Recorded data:
## Begin

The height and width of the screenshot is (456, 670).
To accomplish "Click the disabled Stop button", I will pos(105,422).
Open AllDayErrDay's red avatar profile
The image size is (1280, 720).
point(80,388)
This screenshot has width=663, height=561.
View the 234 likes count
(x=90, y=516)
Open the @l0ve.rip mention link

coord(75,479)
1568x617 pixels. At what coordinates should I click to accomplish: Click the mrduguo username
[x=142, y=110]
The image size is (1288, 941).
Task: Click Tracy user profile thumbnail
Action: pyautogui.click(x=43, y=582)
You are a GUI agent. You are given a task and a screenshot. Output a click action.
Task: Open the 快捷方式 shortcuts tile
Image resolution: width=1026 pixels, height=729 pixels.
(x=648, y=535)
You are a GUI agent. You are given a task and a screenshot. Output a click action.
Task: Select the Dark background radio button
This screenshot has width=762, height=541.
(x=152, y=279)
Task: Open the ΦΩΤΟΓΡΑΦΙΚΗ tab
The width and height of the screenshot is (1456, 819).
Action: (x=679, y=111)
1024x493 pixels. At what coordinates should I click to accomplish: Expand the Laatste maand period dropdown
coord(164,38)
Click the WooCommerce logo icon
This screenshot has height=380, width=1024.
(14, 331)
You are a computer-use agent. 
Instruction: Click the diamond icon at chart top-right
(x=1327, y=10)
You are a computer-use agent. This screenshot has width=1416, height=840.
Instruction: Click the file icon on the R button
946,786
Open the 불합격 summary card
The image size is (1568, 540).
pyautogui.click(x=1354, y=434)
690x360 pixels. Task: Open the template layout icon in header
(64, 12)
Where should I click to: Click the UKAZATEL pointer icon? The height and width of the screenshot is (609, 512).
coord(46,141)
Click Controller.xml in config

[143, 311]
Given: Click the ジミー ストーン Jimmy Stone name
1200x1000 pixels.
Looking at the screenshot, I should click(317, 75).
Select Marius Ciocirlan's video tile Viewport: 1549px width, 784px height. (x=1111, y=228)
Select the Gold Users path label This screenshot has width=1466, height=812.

## End

PROBLEM DESCRIPTION: Reproduce every line of the listing above, word for word.

TASK RESULT:
The height and width of the screenshot is (456, 670).
To accomplish "Click the disabled Stop button", I will pos(105,422).
Open AllDayErrDay's red avatar profile
The image size is (1280, 720).
point(80,388)
This screenshot has width=663, height=561.
View the 234 likes count
(x=90, y=516)
Open the @l0ve.rip mention link

coord(75,479)
1568x617 pixels. At what coordinates should I click to accomplish: Click the mrduguo username
[x=142, y=110]
The image size is (1288, 941).
Task: Click Tracy user profile thumbnail
Action: pyautogui.click(x=43, y=582)
You are a GUI agent. You are given a task and a screenshot. Output a click action.
Task: Open the 快捷方式 shortcuts tile
Image resolution: width=1026 pixels, height=729 pixels.
(x=648, y=535)
You are a GUI agent. You are given a task and a screenshot. Output a click action.
Task: Select the Dark background radio button
This screenshot has width=762, height=541.
(x=152, y=279)
Task: Open the ΦΩΤΟΓΡΑΦΙΚΗ tab
The width and height of the screenshot is (1456, 819).
Action: (x=679, y=111)
1024x493 pixels. At what coordinates should I click to accomplish: Expand the Laatste maand period dropdown
coord(164,38)
Click the WooCommerce logo icon
This screenshot has height=380, width=1024.
(14, 331)
You are a computer-use agent. 
Instruction: Click the diamond icon at chart top-right
(x=1327, y=10)
You are a computer-use agent. This screenshot has width=1416, height=840.
Instruction: Click the file icon on the R button
946,786
Open the 불합격 summary card
The image size is (1568, 540).
pyautogui.click(x=1354, y=434)
690x360 pixels. Task: Open the template layout icon in header
(64, 12)
Where should I click to: Click the UKAZATEL pointer icon? The height and width of the screenshot is (609, 512).
coord(46,141)
Click Controller.xml in config

[143, 311]
Given: Click the ジミー ストーン Jimmy Stone name
1200x1000 pixels.
Looking at the screenshot, I should click(317, 75).
Select Marius Ciocirlan's video tile Viewport: 1549px width, 784px height. (x=1111, y=228)
Select the Gold Users path label This screenshot has width=1466, height=812.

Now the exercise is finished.